The DHI was defined by JM Ruiz-Moreno et al. as the ratio of the minimum diameter of the MH to the BA [9]. However, the analysis did not reveal any significant correlation between DHI and postoperative BCVA. Research conducted by Bajdik et al. also did not show any significant correlation between DHI and postoperative visual acuity [16].
The THI is the ratio of the maximal height to the minimum diameter of the MH. The retrospective case series study by JM Ruiz-Moreno et al. did not reveal any significant correlation between THI and postoperative best spectacle-corrected visual acuity at three months [9]. The results of our research also did not show any significant correlation between THI and postoperative visual acuity.

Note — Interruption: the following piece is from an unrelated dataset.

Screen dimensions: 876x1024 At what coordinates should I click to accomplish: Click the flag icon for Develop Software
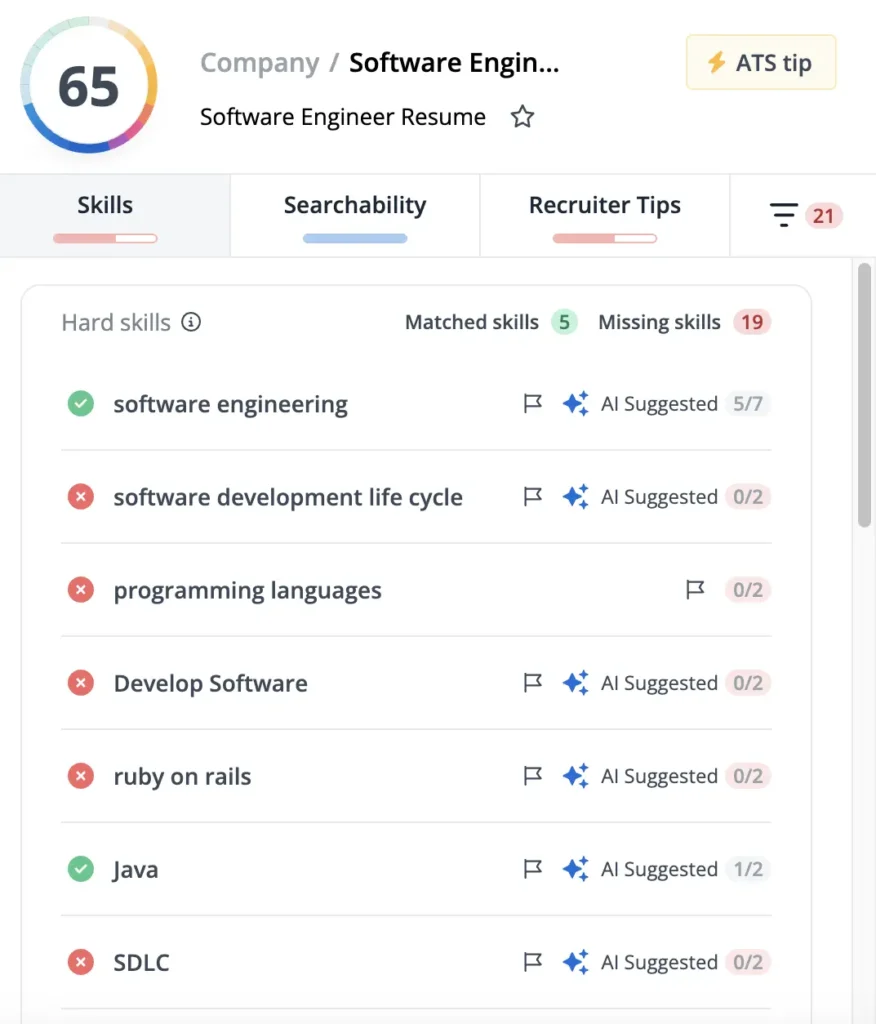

In a study comparable to ours, a longer follow-up period of at least six to 12 months would be necessary to gain a more comprehensive understanding of the healing process and potential long-term outcomes [17-19]. Studies such as those by Purtskhvanidze et al. and Leonard et al. have demonstrated that visual acuity and anatomical recovery stabilize within six to 12 months post-surgery, with further improvements observed up to 24 months in some cases [17,19]. Extending the follow-up period would allow for a more detailed assessment of functional and anatomical outcomes, particularly in relation to outer retinal layer regeneration and long-term visual stability. Previous research has shown that improvements in visual acuity can persist for up to two years and tend to stabilize after a longer period [17-19]. However, some studies suggest that healing times may vary depending on the size of the FTMH, with visual improvement potentially occurring later than the one-month follow-up period that we examined. Additionally, MH chronicity (time-lapse from FTMH onset to surgery) may play a significant role in the rate of BCVA recovery. For instance, Bleidißel et al. reported that longer-standing MHs (>6 months) showed delayed visual improvement and slower regeneration of the outer retinal layers compared to acute cases (<3 months). This variability in recovery rates based on chronicity could pose a limitation to our study outcomes, as our one-month follow-up period may not have fully captured the extent of visual improvement in chronic cases. Future studies should consider stratifying patients based on chronicity to provide a more comprehensive understanding of recovery patterns [20]. While our study focused on data collected preoperatively and one month after surgery, we plan to conduct further follow-up assessments to capture long-term recovery trends. Additional data over extended periods would help us better understand the healing trajectory of different types and sizes of MH, as well as identify other potential predictors that may influence visual recovery over time.
Conclusions
PPV surgery using the inverted flap technique is characterized by very high efficiency in closing MHs and is associated with significant improvement in visual acuity.
MHI is the only useful factor in predicting short-term postoperative BCVA. There is no significant correlation between other parameters measured in OCT and postoperative BCVA; however, further research is needed to assess the role of THI and HFF as additional predictors.